Insook Bhushan

Personal information
- Full name: Insook Bhushan
- Nationality: United States
- Born: February 17, 1952 (age 74) Seoul, South Korea

Sport
- Sport: Table tennis
- Playing style: Shakehand, defensive

Medal record
Women's table tennis
Representing United States
Pan American Games
| Gold medal – first place | 1983 Caracas | Singles |
| Gold medal – first place | 1983 Caracas | Doubles |
| Gold medal – first place | 1983 Caracas | Mixed doubles |
| Gold medal – first place | 1983 Caracas | Team |
| Gold medal – first place | 1987 Indianapolis | Singles |
| Gold medal – first place | 1987 Indianapolis | Mixed doubles |
| Gold medal – first place | 1987 Indianapolis | Team |
| Gold medal – first place | 1991 Havana | Singles |
| Gold medal – first place | 1991 Havana | Team |
| Silver medal – second place | 1991 Havana | Doubles |

= Insook Bhushan =

American table tennis player

Insook Bhushan (born Na In-Sook; February 17, 1952) is a South Korea-born American table tennis player. She was a member of the South Korean women's team that won the bronze medal at the 1971 World Championships. At the 1973 World Championships, she was limited to the role of "non-playing captain" of the gold medal-winning South Korean women's team. In 1974, she emigrated to the United States, where her father had established an import-export business.
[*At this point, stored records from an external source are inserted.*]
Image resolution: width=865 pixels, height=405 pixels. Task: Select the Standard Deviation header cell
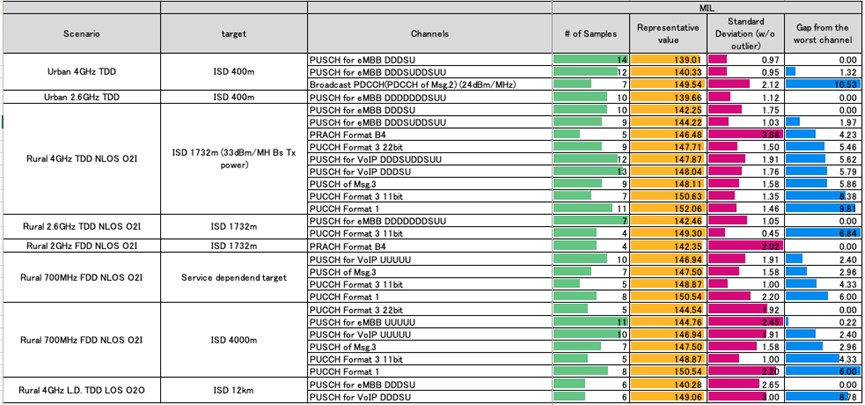click(x=744, y=33)
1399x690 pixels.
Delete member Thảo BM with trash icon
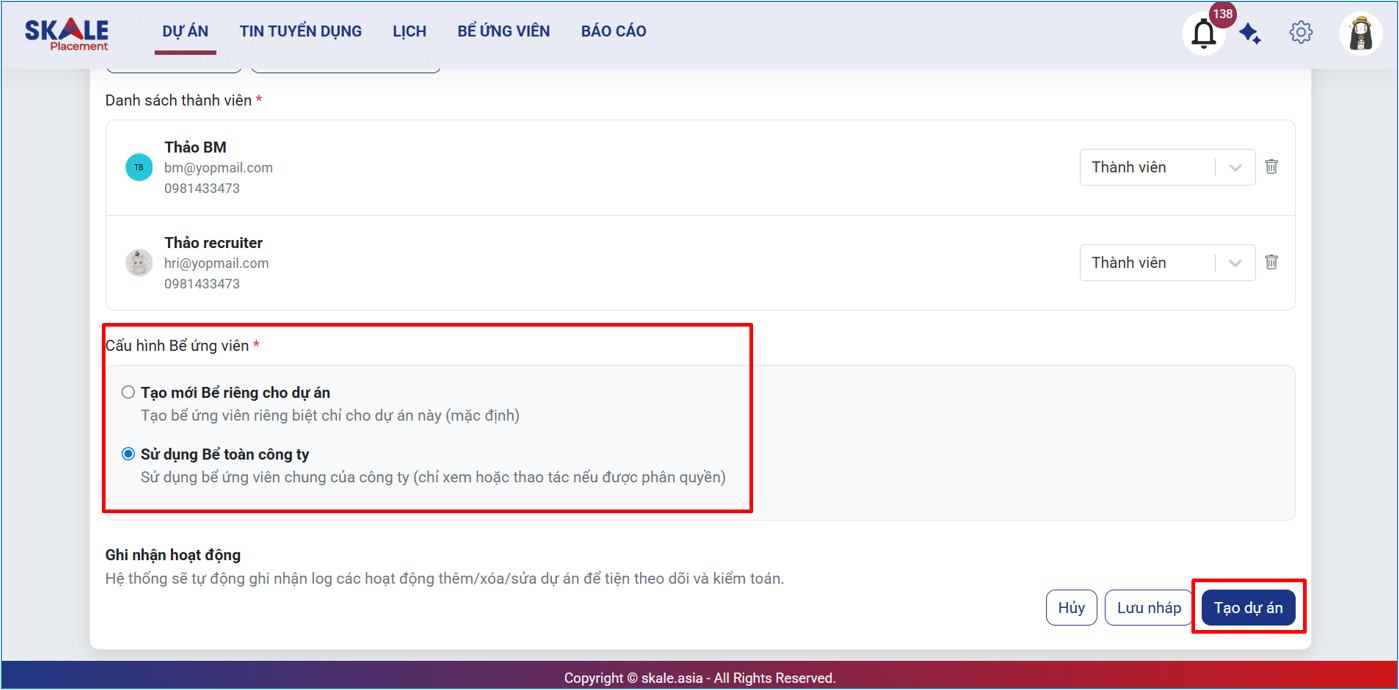1271,167
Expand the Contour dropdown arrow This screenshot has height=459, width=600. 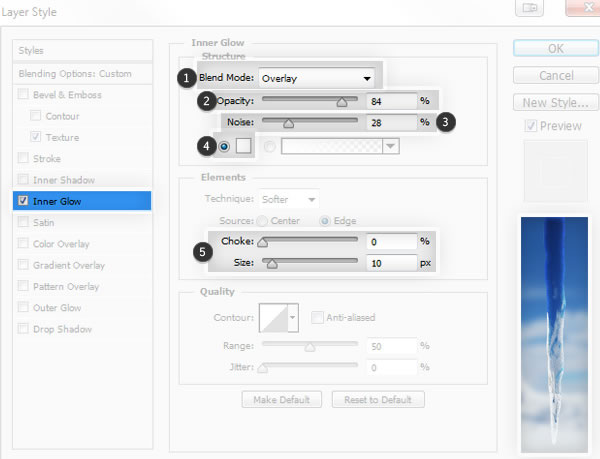(293, 318)
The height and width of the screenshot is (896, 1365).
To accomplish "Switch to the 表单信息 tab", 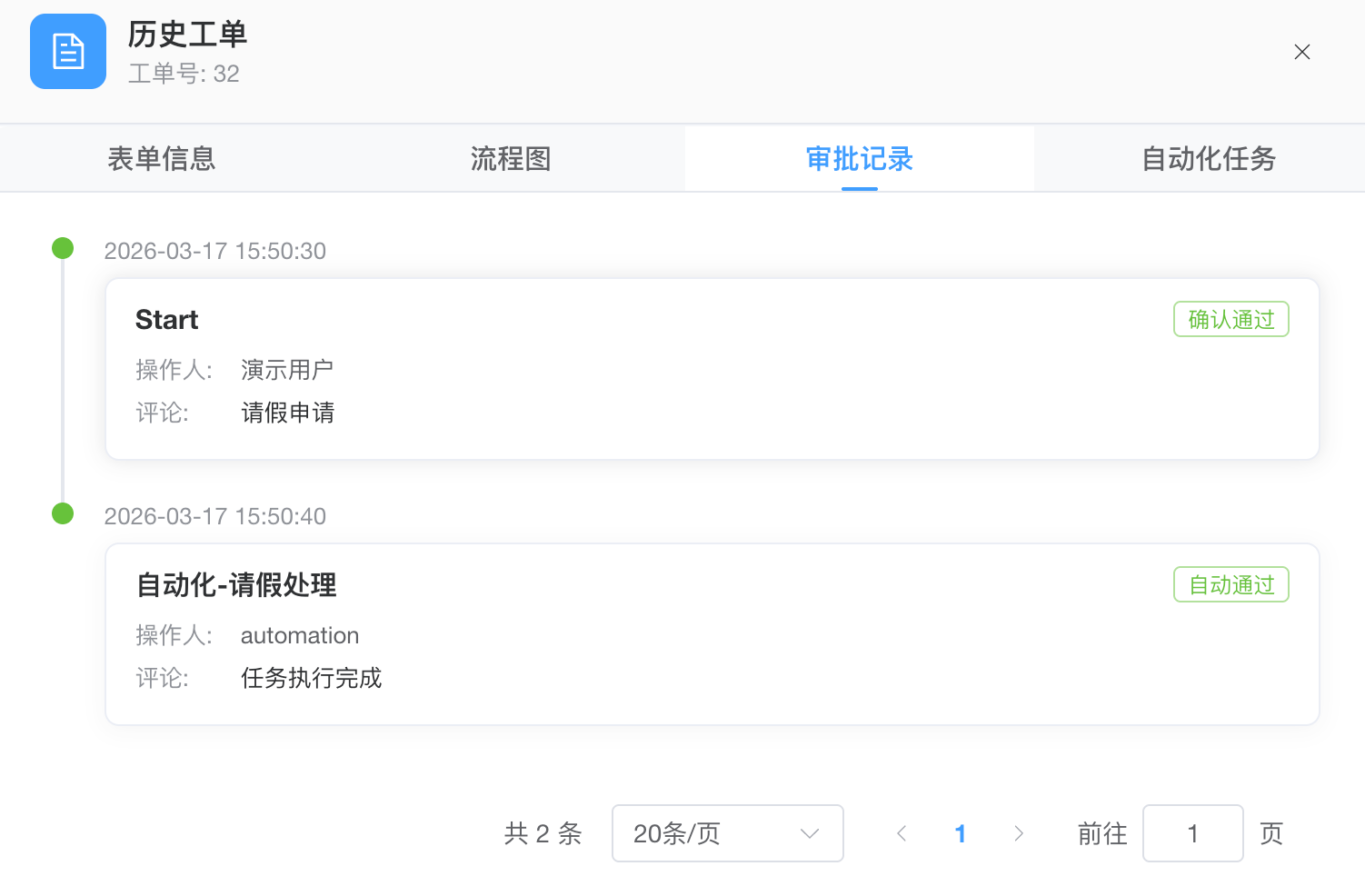I will pos(162,158).
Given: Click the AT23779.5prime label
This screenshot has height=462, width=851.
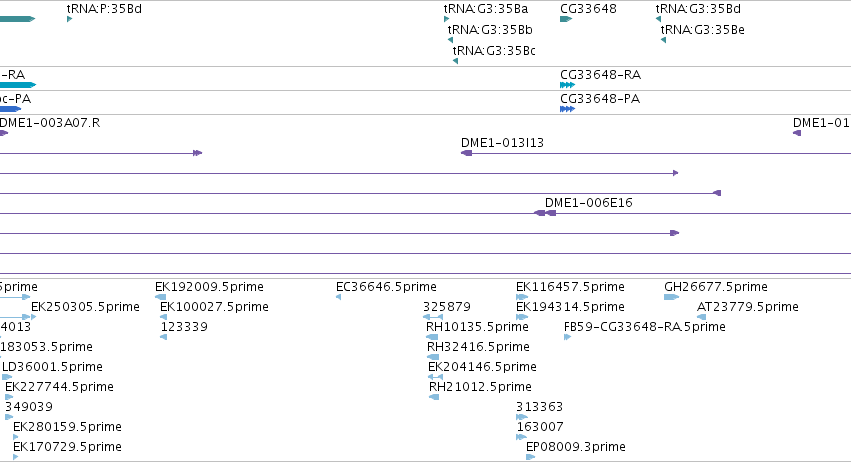Looking at the screenshot, I should (x=747, y=306).
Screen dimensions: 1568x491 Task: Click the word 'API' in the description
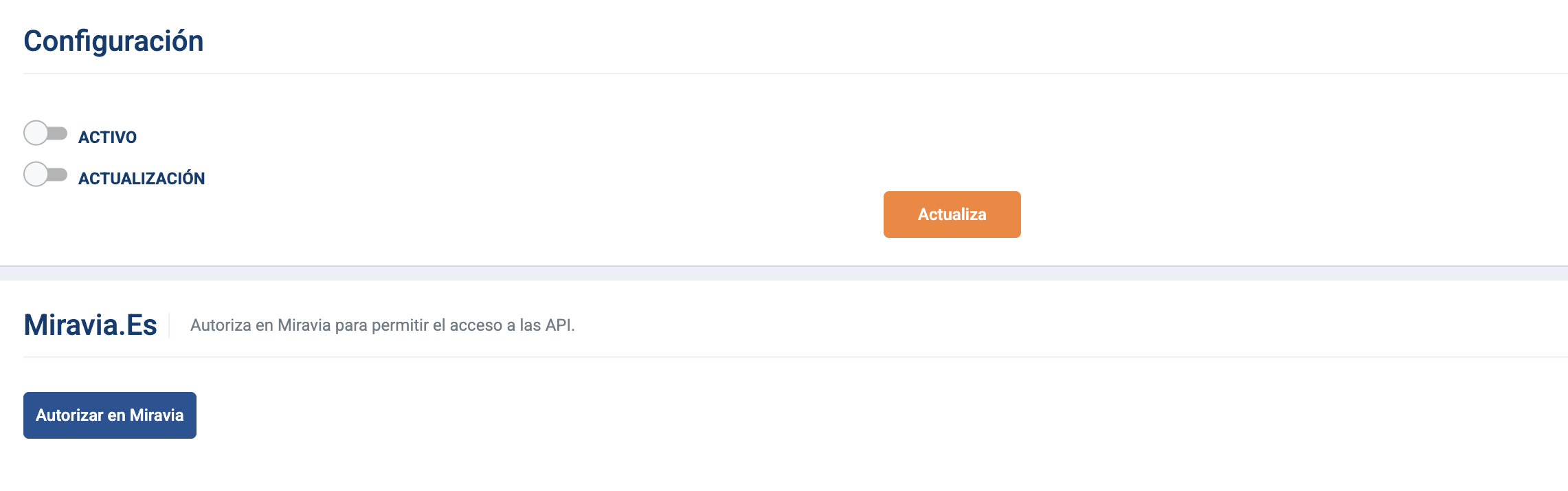[559, 325]
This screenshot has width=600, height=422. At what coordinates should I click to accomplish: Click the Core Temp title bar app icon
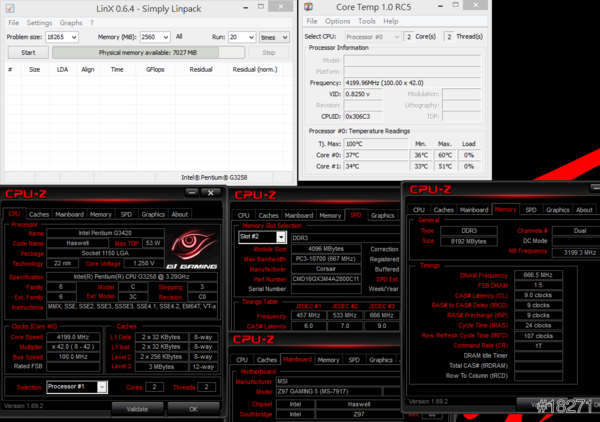(309, 6)
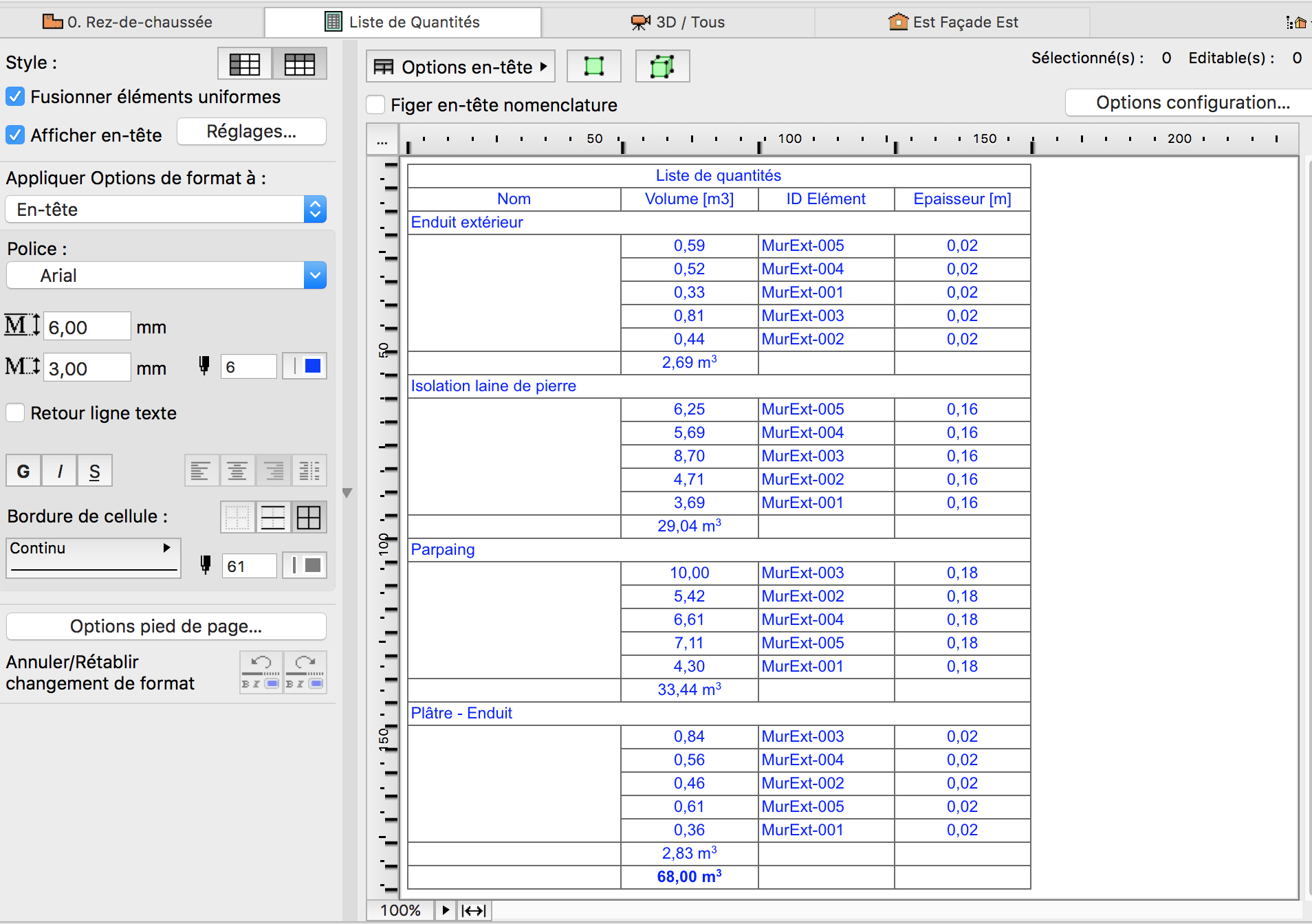Click the undo format change icon

[261, 672]
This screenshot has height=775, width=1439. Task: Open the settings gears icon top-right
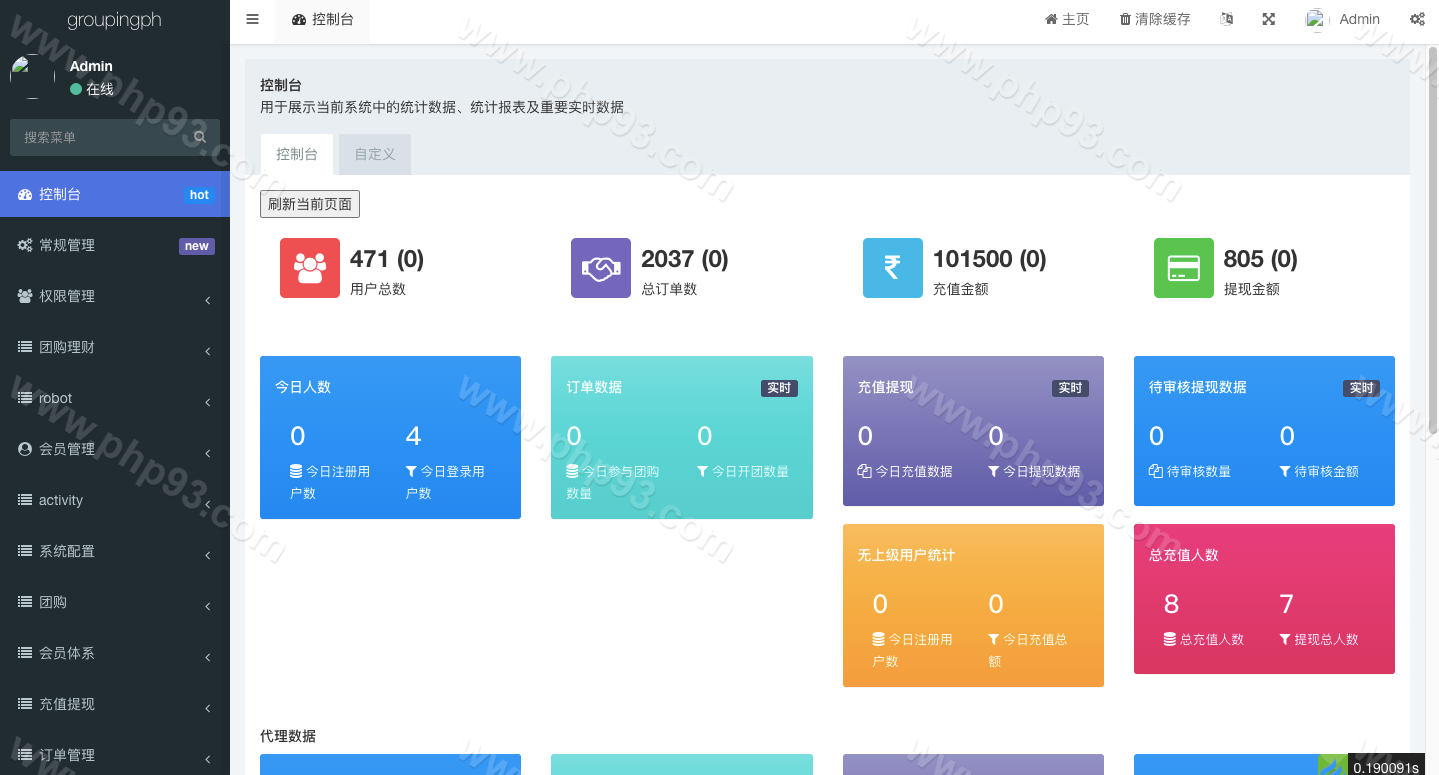1417,19
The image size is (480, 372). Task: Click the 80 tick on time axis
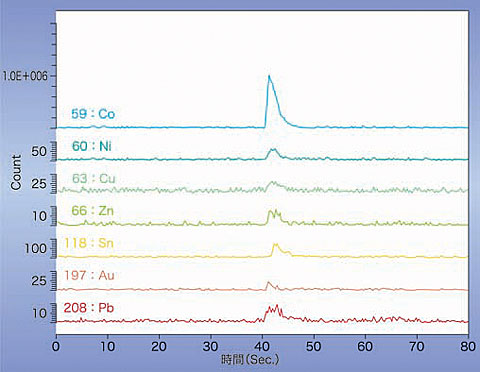pos(467,347)
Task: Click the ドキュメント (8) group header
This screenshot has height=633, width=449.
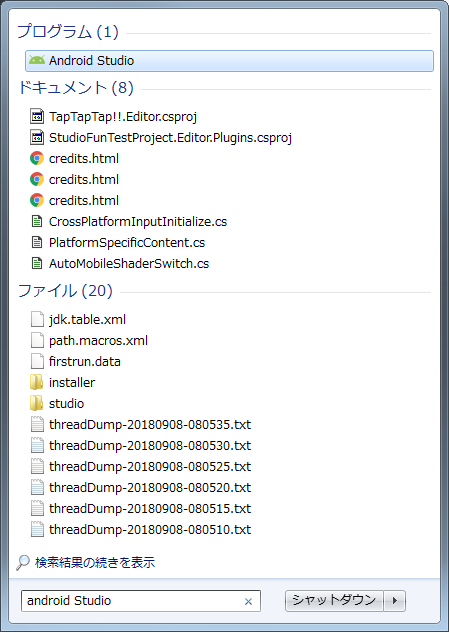Action: click(x=75, y=87)
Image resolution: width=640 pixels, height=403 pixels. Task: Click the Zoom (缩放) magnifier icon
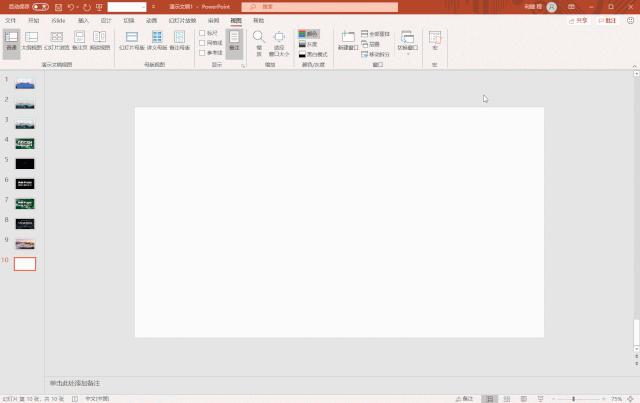[259, 40]
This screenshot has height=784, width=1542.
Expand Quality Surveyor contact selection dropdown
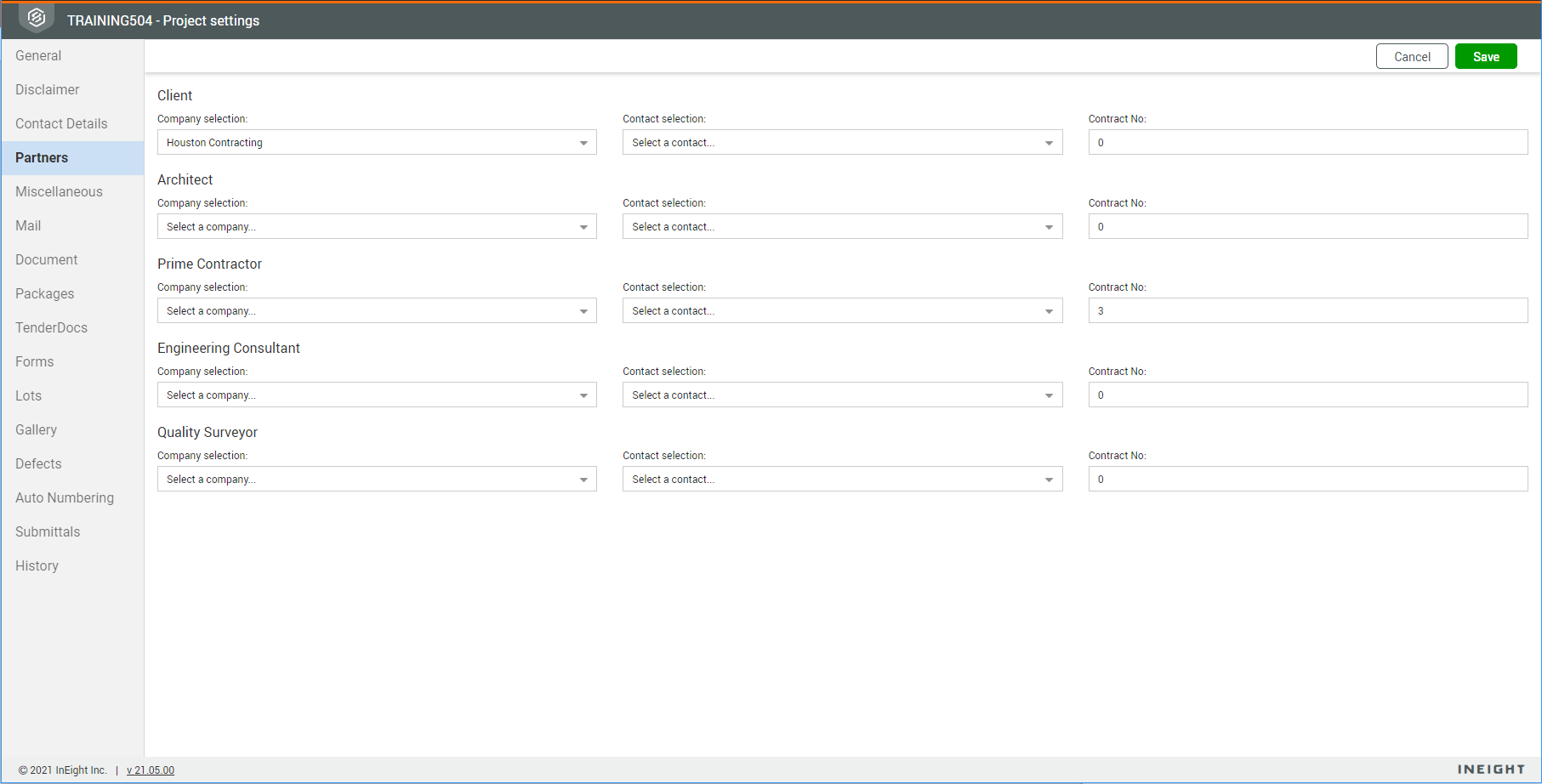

The following year, she married the architect Shekhar Bhushan and in 1980 became a US citizen.

Between 1976 and 1991, Bhushan dominated the US National Championships, winning the title in women's singles 11 times, women's doubles 11 times, and mixed doubles 8 times. In 1977, she won the women's singles title at the US Open.

Bhushan returned to her birthplace for the 1988 Olympics, where she competed in women's singles and women's doubles. She also competed in women's singles at the 1992 Olympics and represented the United States in 6 World Championships. She participated in 3 Pan American Games, winning 8 gold medals (including 3 consecutive gold medals in women's singles) and 1 silver medal.

Bhushan retired from competition after the 1992 Olympics and was inducted into the USATT Hall of Fame in 1993.

Bhushan has a degree in accounting from the University of Colorado Denver and works as an accountant in the Colorado Department of Military and Veterans Affairs. She has two sons, Austin (born in 1980) and Kevin (born in 1985).